Introduction to biostatistics Flashcards
When is Spearman’s rank correlation suitable?
It’s suitable if
- there is a non-linear relationship
- there are outliers
- variables are on an ordinal scale (e.g. economic status: low, medium, and high)
- the sample size is small
- x or/and y are not normally distributed
Assumptions for a chi-squared test
“Chi-squared test is a way to compare whether the variation in the data is due to chance or whether it is due to one of the variables we are actually testing”
- two variables are ordinal or nominal (i.e. categorical data)
- two or more independent groups
- for a 2x2 test all expected values must be at least 5
Parameters defining normal distribution
mean (µ) and standard deviation (sigma)
Assumptions when using a one-way ANOVA
- normally distributed data in each group
- independence of observations
- variances (SD) are equal in all groups
What can one use for the analysis of categorical data?
The chi-squared test (Pearson’s chi-squared test) to test whether there is an association between two categorical variables
Some parametric methods
- pearson correlation
- T-test
- ANOVA
- linear regression
What is numerical data?
Numerical data is quantitative data (actual values as data) and consists of discrete and continous data
You have numerical data of more than two groups.
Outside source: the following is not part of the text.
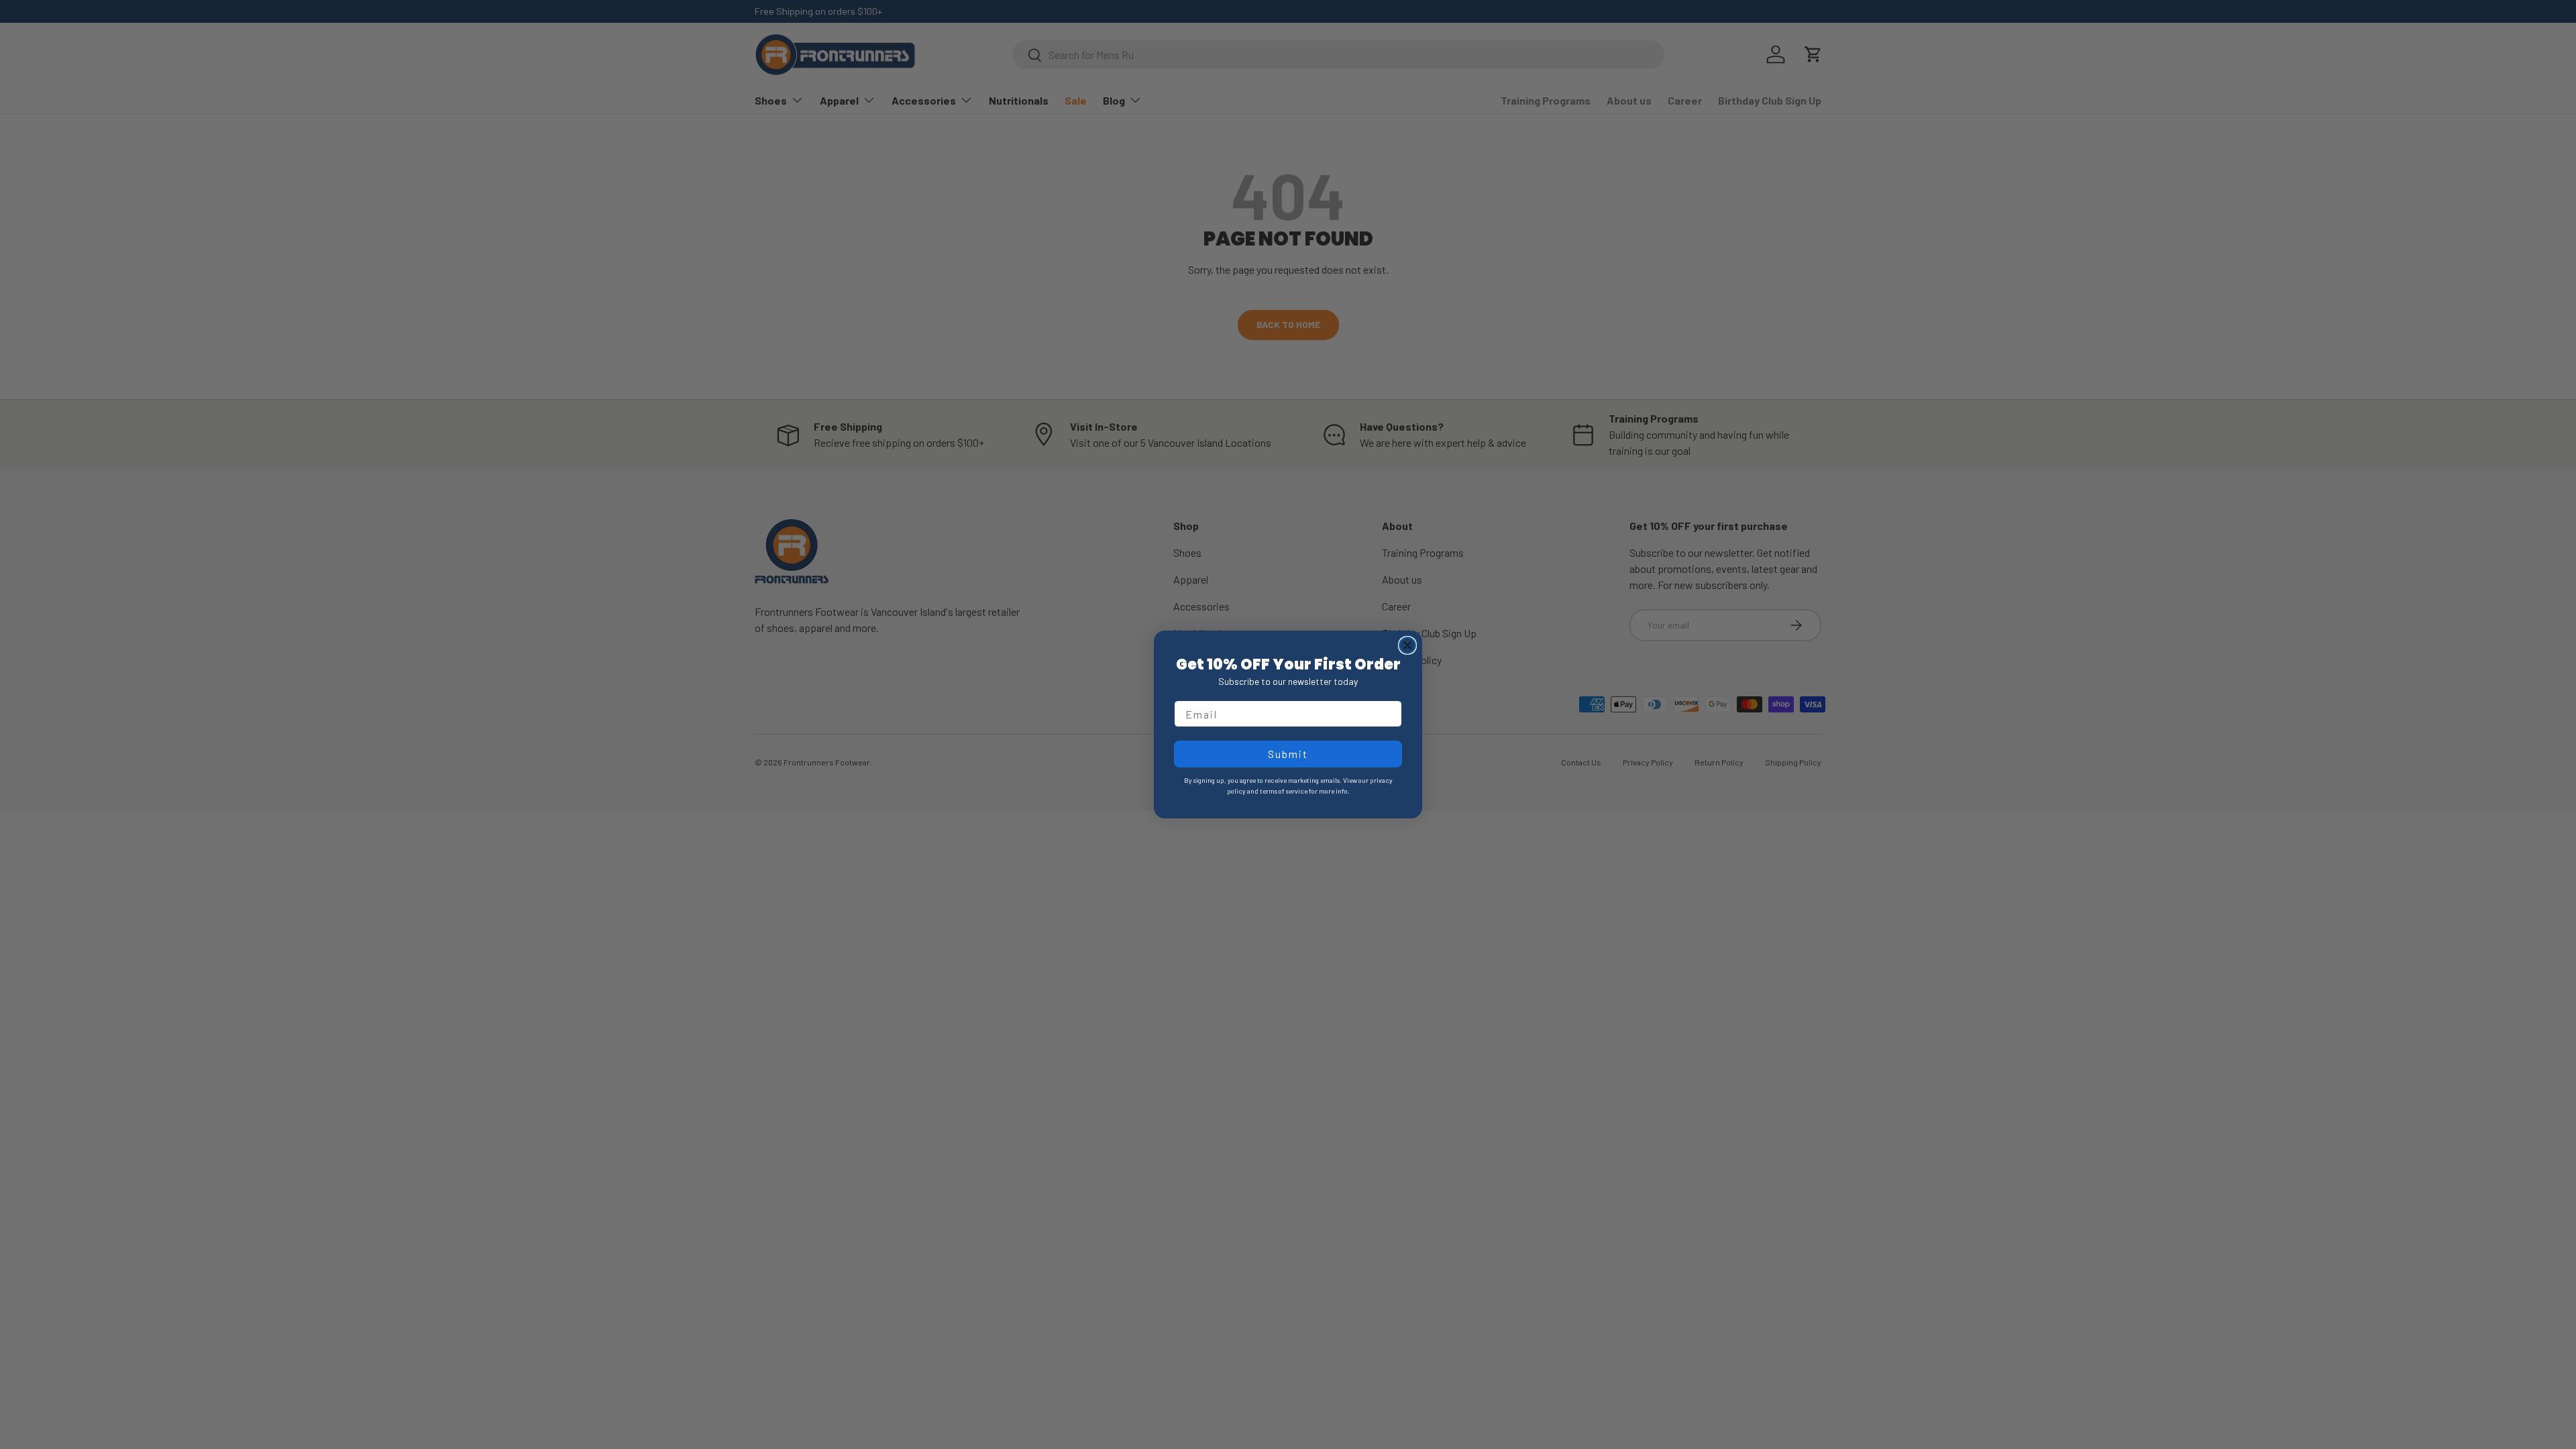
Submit (1288, 753)
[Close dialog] (1407, 645)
Which parametric and non-parametric test do you use?
parametric: One-way ANOVA4
non-parametric: Kruskal-Wallis
Type 2 error
H0 is not rejected when it is false
“false non-significant results”
–> happen often when the sample size is too small
What is continous data?
Continuous data describes data that can take any given value Example: BMI, height, weight
You have numerical data of two unrelated groups. Which parametric and non-parametric test do you chose?
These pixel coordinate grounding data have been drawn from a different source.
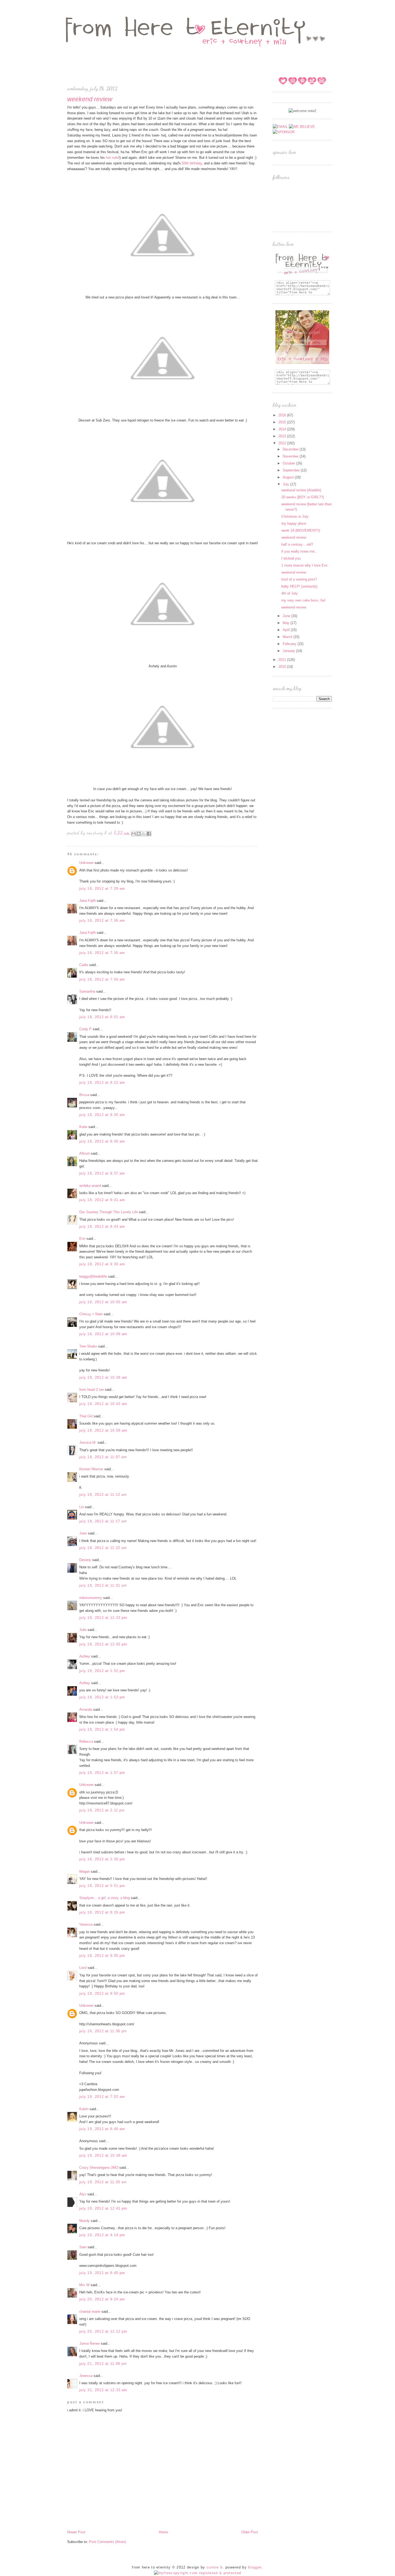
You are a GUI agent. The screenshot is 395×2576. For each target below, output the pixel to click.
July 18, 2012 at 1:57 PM (102, 1773)
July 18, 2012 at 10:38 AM (103, 1377)
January (289, 651)
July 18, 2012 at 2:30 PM (102, 1859)
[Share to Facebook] (149, 833)
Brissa (84, 1095)
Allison (84, 1153)
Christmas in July (294, 516)
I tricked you (291, 558)
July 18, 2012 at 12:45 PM (103, 1644)
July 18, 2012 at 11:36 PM (103, 2031)
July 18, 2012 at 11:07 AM (103, 1457)
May (286, 623)
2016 (282, 415)
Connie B (214, 2567)
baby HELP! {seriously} (299, 586)
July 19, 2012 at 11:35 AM (103, 2182)
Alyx (82, 2194)
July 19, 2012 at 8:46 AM (102, 2129)
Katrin (83, 2109)
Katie (83, 1127)
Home (163, 2532)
parametric: unpaired t-test (compares the means) non-parametric: Mann-Whitney U test
What is categorical data?
Categorical data is qualitative data and consists of nominal and ordinal data
Assumptions when using a Kruskal-Wallis test
- independence of observations
- can be used when your variables are not normally distributed
Different types of correlation analysis
- Pearson correlation
- Spearman’s rank correlation (non-parametric)
SPSS
look at the handout if you think that’s important. I don’t ;)
What is nominal data?
Nominal data is data that is not specially ordered and no comparisons about better/worse can be made. Examples: marital status, gender, blood group, name, …
How do you check normality?
1) Histogram, Q-Q plot, mean and meadian are close to each other (then it is normally distributed)
2) Kolmogorov-Smirnov test and Shapiro-Wilk test (cave!! p has to be higher than 0.05 in order to say that data is normally distributed!)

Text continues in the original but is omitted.